|
|
Scope
This paper addresses the type of information that can be
easily collected by a website, methods of
translating an IP address to a personal or corporate identity, and
possible ramifications
of the collection of this information.
What is an IP address?
Every computer connected to the Internet is identified by a unique number
called an Internet Protocol (IP) address. An individual computer is assigned an
IP address by an internet service provider (ISP).
When a computer sends data to another computer it addresses
the data with the IP address of the destination and includes
its own IP address as a return address. So whenever you
visit a webpage, send an email, or do anything on the Internet,
you are telling another computer your IP address.
Your IP address, at the time you accessed this web page,
was 38.107.191.102.
The web server hosting
this page was able to determine your IP address when you visited the
page.
For one device
to send data to and then receive data from another device such as sending a
search query to Google and the receiving the results in your web browser,
the sender must know the IP address of the receiver and the receiver must
know the IP address of the sender to send data back to it.
This is just
like sending a letter in the mail to a destination and writing the return
address on the envelope so the receiver knows where to send his response.
IP addresses are assigned in a hierarchical structure that facilitates
routing of information throughout the Internet. As a result,
IP addresses that are numerically close to each other tend to be assigned
to computers that are geographically close to each other.
Therefore, it typically possible to determine the general
geographic
location of a user.
What is personally identifiable information?
Personally identifiable information is information that can
be used to determine the identity of a particular individual.
The
Children's Online Privacy Protection Act (15 U.S.C 6501) includes in
its definition for "personal information"
individually identifiable information about an individual
collected online, including -
(A) a first and last name;
(B) a home or other physical address including street name
and name of a city or town;
(C) an e-mail address;
(D) a telephone number;
(E) a Social Security number;
(F) any other identifier that the [Federal Trade]
Commission determines permits the physical or online
contacting of a specific individual;
The last part of this definition (F) addresses privacy from the
standpoint of the right to be left alone.
The proposed Online Privacy Protection Act of 2003
(HR 69 of the 108th Congress) seeks to add:
(G) information that is maintained with, or can be searched or
retrieved by means of, data described in subparagraphs (A) through (F).

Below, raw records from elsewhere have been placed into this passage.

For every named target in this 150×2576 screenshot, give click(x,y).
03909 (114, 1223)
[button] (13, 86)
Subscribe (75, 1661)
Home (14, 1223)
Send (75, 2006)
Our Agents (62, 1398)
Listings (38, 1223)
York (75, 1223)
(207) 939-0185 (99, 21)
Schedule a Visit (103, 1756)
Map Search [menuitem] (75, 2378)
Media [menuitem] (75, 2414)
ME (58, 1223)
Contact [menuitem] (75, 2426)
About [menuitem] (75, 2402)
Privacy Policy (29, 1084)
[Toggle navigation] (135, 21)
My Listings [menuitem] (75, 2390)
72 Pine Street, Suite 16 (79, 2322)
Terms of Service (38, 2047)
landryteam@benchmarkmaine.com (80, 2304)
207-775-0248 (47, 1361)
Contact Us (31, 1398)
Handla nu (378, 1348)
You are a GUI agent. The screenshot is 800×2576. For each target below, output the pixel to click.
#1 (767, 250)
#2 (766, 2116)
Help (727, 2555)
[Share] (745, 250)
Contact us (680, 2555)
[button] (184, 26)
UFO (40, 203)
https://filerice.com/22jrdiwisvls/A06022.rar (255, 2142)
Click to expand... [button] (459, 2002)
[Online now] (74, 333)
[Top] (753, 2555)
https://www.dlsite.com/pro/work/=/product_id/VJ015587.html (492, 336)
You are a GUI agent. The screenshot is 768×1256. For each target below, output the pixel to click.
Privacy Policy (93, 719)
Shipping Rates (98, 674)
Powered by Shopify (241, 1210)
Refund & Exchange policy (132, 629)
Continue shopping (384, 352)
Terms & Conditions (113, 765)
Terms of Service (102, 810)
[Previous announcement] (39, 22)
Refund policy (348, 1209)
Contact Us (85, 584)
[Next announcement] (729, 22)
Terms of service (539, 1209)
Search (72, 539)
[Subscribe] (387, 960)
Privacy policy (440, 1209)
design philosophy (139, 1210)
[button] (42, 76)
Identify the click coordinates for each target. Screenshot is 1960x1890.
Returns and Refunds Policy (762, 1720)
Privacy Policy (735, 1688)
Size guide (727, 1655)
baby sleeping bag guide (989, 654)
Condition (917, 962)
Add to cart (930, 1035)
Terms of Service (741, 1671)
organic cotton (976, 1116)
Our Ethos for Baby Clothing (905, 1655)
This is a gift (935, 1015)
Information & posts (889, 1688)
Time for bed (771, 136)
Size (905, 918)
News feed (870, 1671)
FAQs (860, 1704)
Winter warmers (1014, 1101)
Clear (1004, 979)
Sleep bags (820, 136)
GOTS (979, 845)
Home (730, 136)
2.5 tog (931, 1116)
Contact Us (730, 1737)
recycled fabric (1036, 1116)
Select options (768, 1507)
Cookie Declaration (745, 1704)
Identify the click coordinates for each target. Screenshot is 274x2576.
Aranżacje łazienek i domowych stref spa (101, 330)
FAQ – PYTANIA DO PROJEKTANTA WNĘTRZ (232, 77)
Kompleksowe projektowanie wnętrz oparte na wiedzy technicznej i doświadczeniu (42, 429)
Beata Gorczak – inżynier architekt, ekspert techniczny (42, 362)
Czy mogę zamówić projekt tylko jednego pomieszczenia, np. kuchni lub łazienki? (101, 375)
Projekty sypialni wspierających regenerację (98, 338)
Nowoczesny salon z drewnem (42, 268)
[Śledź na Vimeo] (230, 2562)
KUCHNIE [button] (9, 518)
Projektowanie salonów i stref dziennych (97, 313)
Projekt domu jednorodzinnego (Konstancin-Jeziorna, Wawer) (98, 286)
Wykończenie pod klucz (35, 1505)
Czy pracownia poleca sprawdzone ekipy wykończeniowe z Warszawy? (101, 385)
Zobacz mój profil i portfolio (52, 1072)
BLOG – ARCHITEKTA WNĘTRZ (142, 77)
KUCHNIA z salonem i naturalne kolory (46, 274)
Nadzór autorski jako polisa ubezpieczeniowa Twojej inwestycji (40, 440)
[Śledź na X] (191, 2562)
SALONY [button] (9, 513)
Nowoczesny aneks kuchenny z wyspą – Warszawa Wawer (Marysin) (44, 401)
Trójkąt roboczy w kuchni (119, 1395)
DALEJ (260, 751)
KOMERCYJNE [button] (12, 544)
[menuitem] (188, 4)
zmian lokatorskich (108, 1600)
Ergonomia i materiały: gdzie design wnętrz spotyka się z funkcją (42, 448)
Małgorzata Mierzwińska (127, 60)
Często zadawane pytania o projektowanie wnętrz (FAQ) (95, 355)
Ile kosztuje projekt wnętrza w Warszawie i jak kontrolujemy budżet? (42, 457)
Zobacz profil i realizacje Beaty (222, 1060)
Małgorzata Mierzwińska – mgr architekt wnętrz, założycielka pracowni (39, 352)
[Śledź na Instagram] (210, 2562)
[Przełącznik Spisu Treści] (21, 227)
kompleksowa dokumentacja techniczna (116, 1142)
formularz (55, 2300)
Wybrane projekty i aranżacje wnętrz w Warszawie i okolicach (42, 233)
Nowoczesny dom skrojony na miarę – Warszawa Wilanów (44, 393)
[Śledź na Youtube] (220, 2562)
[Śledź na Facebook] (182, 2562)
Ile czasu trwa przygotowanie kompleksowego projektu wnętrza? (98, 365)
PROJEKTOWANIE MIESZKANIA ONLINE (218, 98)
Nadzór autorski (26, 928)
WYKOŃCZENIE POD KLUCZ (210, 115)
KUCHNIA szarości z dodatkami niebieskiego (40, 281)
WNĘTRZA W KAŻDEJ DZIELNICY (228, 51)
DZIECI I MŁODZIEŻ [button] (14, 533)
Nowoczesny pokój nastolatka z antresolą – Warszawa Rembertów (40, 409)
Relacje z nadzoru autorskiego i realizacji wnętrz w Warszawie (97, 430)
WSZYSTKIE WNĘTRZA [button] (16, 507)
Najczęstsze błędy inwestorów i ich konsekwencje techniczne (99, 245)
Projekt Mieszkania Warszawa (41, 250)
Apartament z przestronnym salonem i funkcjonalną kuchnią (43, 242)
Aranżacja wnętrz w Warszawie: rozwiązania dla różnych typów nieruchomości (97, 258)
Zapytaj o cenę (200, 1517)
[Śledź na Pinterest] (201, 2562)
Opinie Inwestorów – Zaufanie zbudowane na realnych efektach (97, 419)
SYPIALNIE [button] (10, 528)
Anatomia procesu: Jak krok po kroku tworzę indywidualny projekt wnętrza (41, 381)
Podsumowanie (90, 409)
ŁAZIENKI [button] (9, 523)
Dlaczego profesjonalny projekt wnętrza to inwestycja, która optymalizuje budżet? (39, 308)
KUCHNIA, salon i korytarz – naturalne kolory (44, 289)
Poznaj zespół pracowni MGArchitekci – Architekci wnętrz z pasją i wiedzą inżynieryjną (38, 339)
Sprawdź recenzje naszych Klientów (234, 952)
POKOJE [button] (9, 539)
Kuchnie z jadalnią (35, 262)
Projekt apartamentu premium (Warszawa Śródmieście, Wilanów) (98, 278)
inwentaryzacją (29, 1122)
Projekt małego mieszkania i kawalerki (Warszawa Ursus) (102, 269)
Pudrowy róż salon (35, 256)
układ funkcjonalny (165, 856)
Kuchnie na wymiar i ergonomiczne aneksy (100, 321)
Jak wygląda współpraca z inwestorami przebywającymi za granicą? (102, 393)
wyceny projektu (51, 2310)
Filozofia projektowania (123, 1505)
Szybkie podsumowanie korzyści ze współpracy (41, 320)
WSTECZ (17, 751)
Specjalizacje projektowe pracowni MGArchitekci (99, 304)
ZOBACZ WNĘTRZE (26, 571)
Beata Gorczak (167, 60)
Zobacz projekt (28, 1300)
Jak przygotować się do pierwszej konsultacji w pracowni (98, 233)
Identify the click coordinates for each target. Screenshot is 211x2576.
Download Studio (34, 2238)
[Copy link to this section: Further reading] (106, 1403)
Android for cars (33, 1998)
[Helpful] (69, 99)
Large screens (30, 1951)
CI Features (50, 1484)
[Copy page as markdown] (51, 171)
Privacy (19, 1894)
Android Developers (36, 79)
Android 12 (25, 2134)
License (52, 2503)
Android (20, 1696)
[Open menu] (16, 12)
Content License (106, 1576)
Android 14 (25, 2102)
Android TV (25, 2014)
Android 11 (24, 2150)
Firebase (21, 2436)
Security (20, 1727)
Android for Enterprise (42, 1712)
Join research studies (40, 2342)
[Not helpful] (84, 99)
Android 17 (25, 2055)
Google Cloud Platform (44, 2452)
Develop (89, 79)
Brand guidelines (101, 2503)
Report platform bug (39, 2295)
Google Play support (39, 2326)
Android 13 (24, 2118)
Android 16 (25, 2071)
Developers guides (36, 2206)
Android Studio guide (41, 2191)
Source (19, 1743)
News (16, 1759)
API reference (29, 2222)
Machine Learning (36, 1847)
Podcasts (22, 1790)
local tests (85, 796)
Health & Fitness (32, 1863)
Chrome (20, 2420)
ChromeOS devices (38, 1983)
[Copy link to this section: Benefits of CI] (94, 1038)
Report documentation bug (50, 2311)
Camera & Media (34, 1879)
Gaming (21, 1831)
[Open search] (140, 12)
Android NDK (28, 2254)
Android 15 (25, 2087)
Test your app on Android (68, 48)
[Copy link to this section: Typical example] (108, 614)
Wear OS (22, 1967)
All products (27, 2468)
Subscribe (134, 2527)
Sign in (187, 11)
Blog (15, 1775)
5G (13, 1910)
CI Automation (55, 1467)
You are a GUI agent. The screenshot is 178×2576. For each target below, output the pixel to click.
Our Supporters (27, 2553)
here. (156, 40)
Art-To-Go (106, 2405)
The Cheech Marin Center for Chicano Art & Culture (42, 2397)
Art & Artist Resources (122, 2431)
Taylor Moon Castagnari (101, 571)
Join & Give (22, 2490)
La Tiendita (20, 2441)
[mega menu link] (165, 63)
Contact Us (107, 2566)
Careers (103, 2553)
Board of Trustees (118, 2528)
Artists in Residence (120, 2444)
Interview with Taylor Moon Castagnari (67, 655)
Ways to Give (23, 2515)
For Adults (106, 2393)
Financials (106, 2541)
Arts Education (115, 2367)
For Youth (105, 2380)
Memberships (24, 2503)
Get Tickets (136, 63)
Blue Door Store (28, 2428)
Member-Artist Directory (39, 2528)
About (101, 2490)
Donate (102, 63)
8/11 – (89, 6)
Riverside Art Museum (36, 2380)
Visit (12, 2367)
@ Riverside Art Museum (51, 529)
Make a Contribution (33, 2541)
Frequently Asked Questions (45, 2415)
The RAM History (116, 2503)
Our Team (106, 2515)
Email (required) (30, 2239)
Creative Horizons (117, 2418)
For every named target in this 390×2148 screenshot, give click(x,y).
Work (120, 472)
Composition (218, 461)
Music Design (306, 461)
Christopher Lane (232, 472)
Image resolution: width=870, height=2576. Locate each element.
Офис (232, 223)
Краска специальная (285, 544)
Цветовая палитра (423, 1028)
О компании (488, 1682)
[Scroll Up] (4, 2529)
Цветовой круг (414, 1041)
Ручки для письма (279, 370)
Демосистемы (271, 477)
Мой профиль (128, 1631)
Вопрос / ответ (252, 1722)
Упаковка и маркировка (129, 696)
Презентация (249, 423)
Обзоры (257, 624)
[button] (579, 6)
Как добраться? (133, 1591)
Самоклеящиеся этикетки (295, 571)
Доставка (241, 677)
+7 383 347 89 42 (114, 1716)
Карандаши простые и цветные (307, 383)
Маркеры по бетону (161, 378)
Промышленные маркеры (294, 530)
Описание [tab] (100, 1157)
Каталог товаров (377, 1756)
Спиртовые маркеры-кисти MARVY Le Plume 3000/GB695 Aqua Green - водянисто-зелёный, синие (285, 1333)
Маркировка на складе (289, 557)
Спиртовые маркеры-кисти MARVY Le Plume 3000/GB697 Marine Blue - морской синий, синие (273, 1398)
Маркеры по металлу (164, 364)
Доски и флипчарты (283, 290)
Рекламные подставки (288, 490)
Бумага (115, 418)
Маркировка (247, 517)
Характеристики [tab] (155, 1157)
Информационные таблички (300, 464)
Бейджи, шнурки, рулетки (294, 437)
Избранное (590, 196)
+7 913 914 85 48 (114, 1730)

to the definitions listed above in a bill to protect those not protected
by the Children's Online Privacy Protect Act.
This addendum would include the use of numbers (such as IP addresses)
as personally identifiable information anytime it is associated with
any of the other definitions.
Information Collected
When a user visits a website not only can all of their activities including
the time of access, all pages viewed be collected but
also information about software installed on the user's computer.
When an IP address is collected along with this information,
the web surfing habits of companies and individuals can be tracked.
Simply by viewing a webpage with a web browser,
the following information about the visiting user and his computer
can be collected:
- IP Address
- Web pages accessed
- Time of access
- Any form information submitted including search queries
or personal information
- Web browser software
- Operating system
Turning an IP address into a name
Corporate identity
The identity of the administrator of an IP address can be easily found
by typing the IP address into a
WHOIS query tool. The
administrator of an IP address is typically an organization that
assigns IP addresses to individual computers such as an internet
service provider (ISP), university, or company.
Try a WHOIS
lookup with your IP address.
Individual identity
ISPs
IP addresses are allocated to computers by ISPs, therefore, an
ISP has the ability to track customers by associating
IP addresses with login names or other personally
identifying information. Doing so allows ISPs to charge users
based on connectivity and enforce terms of service. It is
reasonable to assume that an ISP will always know all IP addresses
in use and which customer is using which IP address.
Website operators
A website operator can store and associate IP addresses with all data
and pages a user views. Therefore, if a user ever submits personal
information through a web form, the operator can correlate the personal
information collected from an IP address with all other data associated
with that IP address including pages viewed, what information the user
viewed from the website, and probable geographic location of the user.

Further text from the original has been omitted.